* _JOB_
Turn every line of the records below into a numbered list, leaving out the blank lines.

Records on locating words and elements:
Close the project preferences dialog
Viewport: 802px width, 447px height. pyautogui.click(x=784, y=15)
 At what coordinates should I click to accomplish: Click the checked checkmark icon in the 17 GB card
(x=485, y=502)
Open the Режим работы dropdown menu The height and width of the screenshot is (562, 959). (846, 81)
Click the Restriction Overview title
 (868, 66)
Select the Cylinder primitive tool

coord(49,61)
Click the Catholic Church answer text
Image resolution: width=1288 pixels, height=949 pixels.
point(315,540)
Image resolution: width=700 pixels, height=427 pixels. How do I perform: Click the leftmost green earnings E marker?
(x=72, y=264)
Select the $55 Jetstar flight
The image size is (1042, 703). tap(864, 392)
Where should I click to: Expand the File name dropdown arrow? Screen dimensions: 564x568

* _ANSWER FOR THE TASK_
1. Close the project preferences dialog
2. Viewport: 802px width, 447px height. pyautogui.click(x=784, y=15)
3.  At what coordinates should I click to accomplish: Click the checked checkmark icon in the 17 GB card
4. (x=485, y=502)
5. Open the Режим работы dropdown menu The height and width of the screenshot is (562, 959). (846, 81)
6. Click the Restriction Overview title
7.  (868, 66)
8. Select the Cylinder primitive tool
9. coord(49,61)
10. Click the Catholic Church answer text
11. Image resolution: width=1288 pixels, height=949 pixels.
12. point(315,540)
13. Image resolution: width=700 pixels, height=427 pixels. How do I perform: Click the leftmost green earnings E marker?
14. (x=72, y=264)
15. Select the $55 Jetstar flight
16. The image size is (1042, 703). tap(864, 392)
17. Where should I click to: Expand the File name dropdown arrow? Screen dimensions: 564x568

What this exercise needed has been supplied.